Saturday, February 20, 2010

FEVER

Nothing can quite bring you down to earth and remind you of your humanity like straight-up attraction to another. In our core, we are animals, after all; scientifically we are classified homo sapiens, a scratch and sniff away from the wild animal kingdom. But how distant are we really from our nearest primate cousins? And what exactly separates us from their instinctual animal ways?

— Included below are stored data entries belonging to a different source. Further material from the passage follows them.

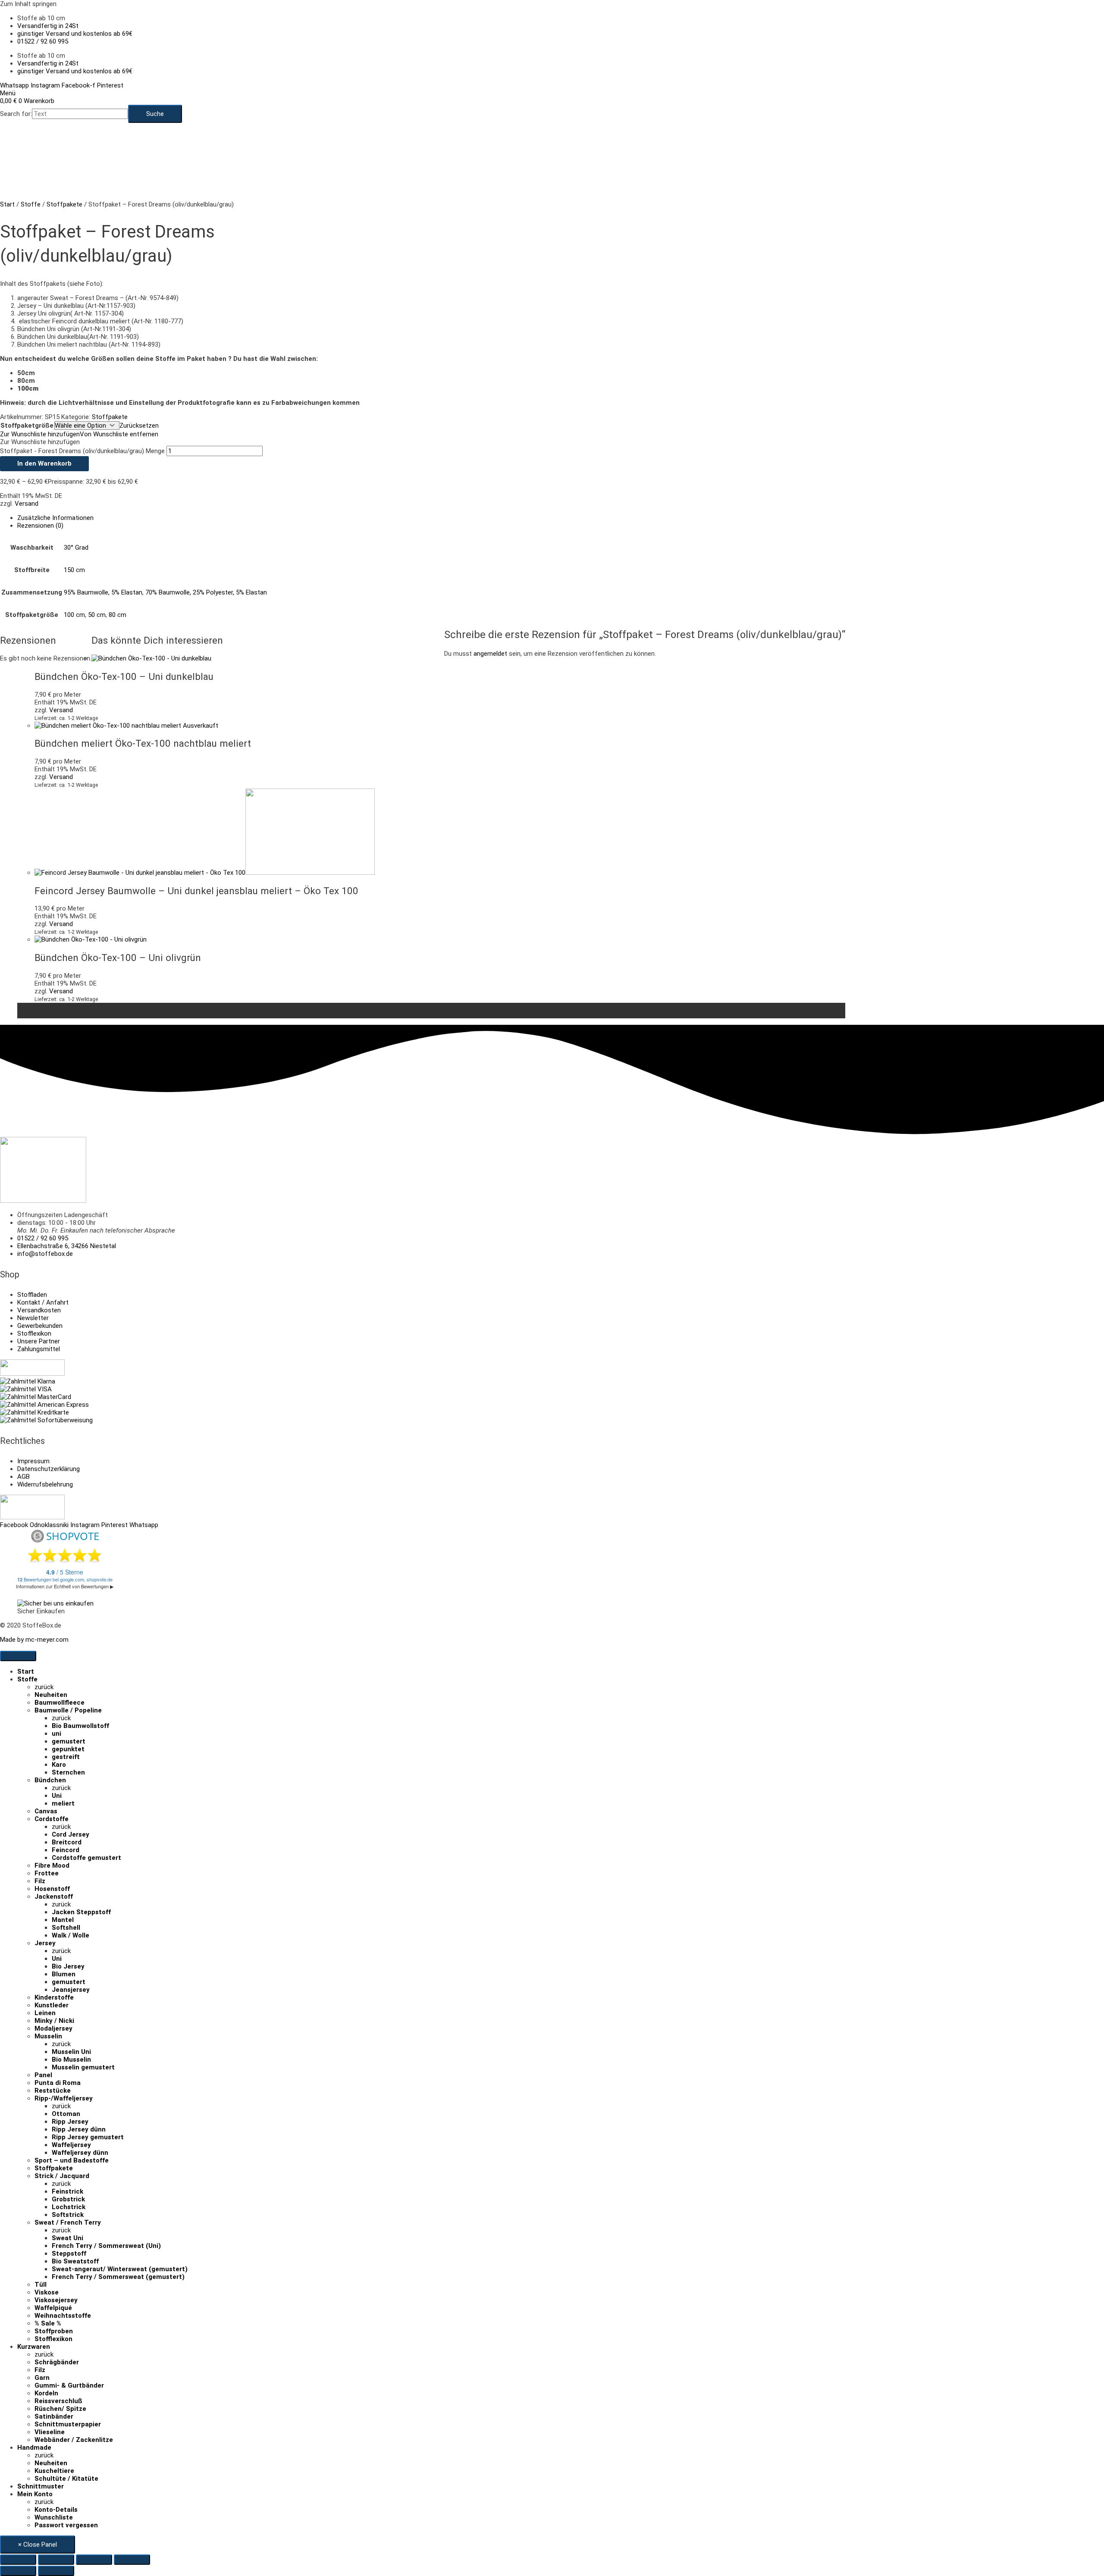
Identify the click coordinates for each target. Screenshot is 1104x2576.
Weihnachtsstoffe (62, 2315)
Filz (39, 1881)
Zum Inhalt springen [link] (28, 4)
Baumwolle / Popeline (68, 1710)
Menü (8, 93)
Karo (59, 1764)
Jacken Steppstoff (81, 1912)
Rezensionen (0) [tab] (40, 525)
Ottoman (66, 2114)
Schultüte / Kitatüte (66, 2478)
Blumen (63, 1974)
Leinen (45, 2013)
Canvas (45, 1811)
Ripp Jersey (70, 2121)
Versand (26, 503)
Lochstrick (68, 2207)
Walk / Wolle (70, 1935)
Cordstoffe (51, 1819)
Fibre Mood (51, 1865)
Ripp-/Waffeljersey (63, 2098)
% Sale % (47, 2323)
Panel (43, 2075)
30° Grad (76, 547)
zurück (43, 1687)
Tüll (40, 2284)
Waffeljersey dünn (80, 2153)
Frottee (46, 1873)
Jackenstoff (53, 1896)
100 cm (74, 615)
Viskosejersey (56, 2300)
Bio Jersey (68, 1966)
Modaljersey (53, 2028)
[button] (79, 434)
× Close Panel (37, 2544)
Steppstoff (69, 2253)
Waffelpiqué (53, 2308)
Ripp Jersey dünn (79, 2129)
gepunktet (68, 1749)
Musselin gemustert (83, 2067)
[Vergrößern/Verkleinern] (18, 2559)
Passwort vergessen (66, 2525)
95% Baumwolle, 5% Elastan (103, 592)
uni (56, 1733)
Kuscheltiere (54, 2471)
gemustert (68, 1741)
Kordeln (46, 2393)
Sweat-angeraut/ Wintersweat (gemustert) (120, 2269)
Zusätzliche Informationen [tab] (55, 518)
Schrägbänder (56, 2362)
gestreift (66, 1757)
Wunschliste (53, 2517)
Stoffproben (53, 2331)
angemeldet (490, 653)
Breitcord (67, 1842)
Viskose (46, 2292)
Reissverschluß (58, 2401)
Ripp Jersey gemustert (88, 2137)
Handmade (34, 2447)
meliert (63, 1803)
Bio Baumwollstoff (80, 1726)
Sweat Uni (67, 2238)
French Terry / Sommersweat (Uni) (106, 2246)
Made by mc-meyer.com (34, 1639)
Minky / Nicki (54, 2021)
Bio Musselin (71, 2059)
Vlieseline (49, 2432)
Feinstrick (67, 2191)
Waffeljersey (71, 2145)
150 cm (74, 570)
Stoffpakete (64, 204)
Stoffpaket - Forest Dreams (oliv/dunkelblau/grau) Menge (82, 451)
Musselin (48, 2036)
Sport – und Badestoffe (71, 2160)
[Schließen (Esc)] (132, 2559)
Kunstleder (51, 2005)
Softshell (66, 1927)
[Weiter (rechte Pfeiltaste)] (56, 2571)
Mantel (63, 1920)
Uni (57, 1796)
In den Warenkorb (44, 463)
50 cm (97, 615)
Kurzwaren (33, 2347)
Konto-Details (56, 2509)
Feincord (65, 1850)
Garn (42, 2378)
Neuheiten (50, 1695)
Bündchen (50, 1780)
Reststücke (52, 2090)
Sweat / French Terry (67, 2222)
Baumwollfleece (59, 1702)
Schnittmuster (40, 2486)
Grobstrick (68, 2199)
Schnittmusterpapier (67, 2424)
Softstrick (68, 2215)
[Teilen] (94, 2559)
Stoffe (31, 204)
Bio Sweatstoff (75, 2261)
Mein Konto (35, 2494)
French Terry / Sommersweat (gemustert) (118, 2277)
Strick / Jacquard (61, 2176)
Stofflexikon (53, 2339)
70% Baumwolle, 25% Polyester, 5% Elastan (206, 592)
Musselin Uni (71, 2052)
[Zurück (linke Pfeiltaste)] (18, 2571)
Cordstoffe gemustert (86, 1858)
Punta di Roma (57, 2083)
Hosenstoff (52, 1889)
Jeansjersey (71, 1990)
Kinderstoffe (54, 1997)
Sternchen (68, 1772)
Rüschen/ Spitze (60, 2409)
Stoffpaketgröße (26, 425)
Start (7, 204)
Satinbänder (53, 2416)
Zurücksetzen (139, 425)
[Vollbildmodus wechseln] (56, 2559)
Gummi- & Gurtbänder (69, 2385)
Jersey (45, 1943)
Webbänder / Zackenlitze (73, 2440)
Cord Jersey (70, 1834)
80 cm (117, 615)
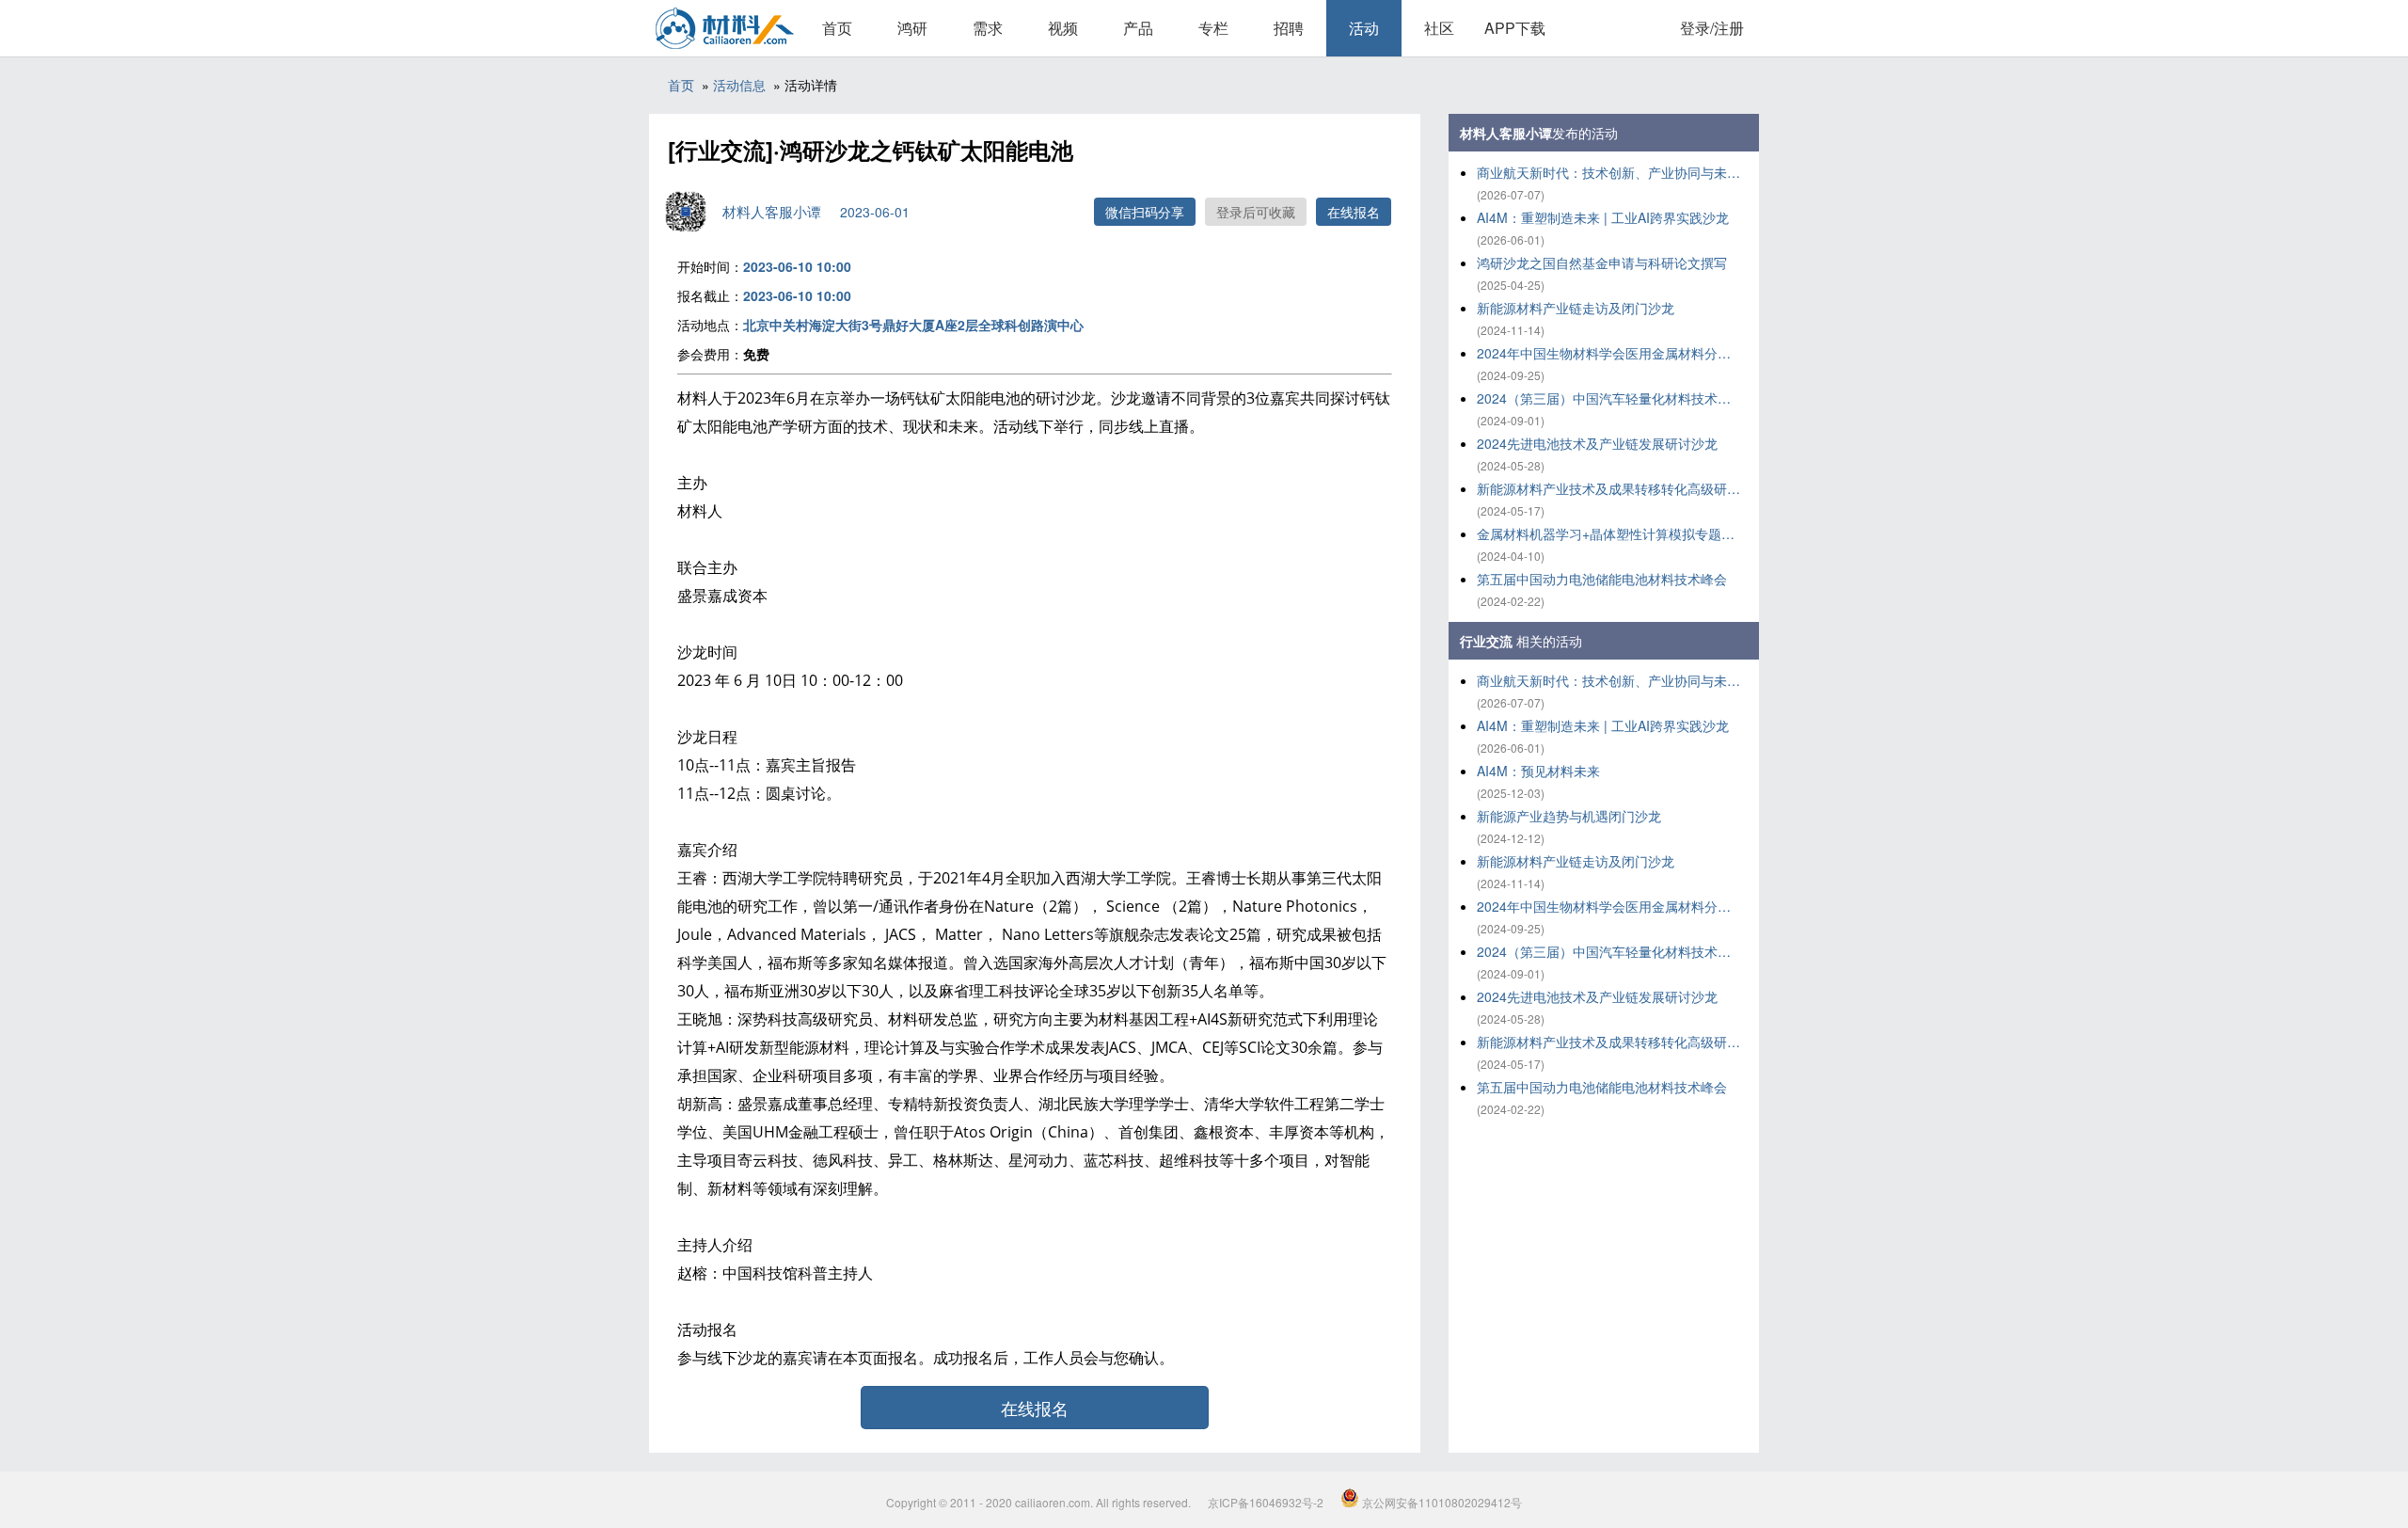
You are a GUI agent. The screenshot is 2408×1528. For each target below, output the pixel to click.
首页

FELIS SILVESTRIS CATUS A.K.A. Penny

Attraction, and the rituals that pass between people in its clutches, are primal. Who among us hasn’t felt that fever at one point or another, when you feel taken over, out of sorts and like access to your usual common sense is simply out of order? The matchmaking skills of attraction defy logic, drawing us toward people that are clearly wrong for us in a myriad different ways. But, when you’re in it, it feels nearly impossible to resist. I cringe to think of the mating rituals I’ve engaged in, dancing around another trying to dazzle and impress, shaking my tail feathers and batting my eyes. A sensible man will swagger to impress a girl, working the room to make her laugh, seizing opportunities to flaunt his burly strength, and engaging in one-upmanship with other men, like rams fighting for dominance in the herd. It is dizzying to watch people walk the tightrope of attraction, reason on one side, crazy abandon on the other.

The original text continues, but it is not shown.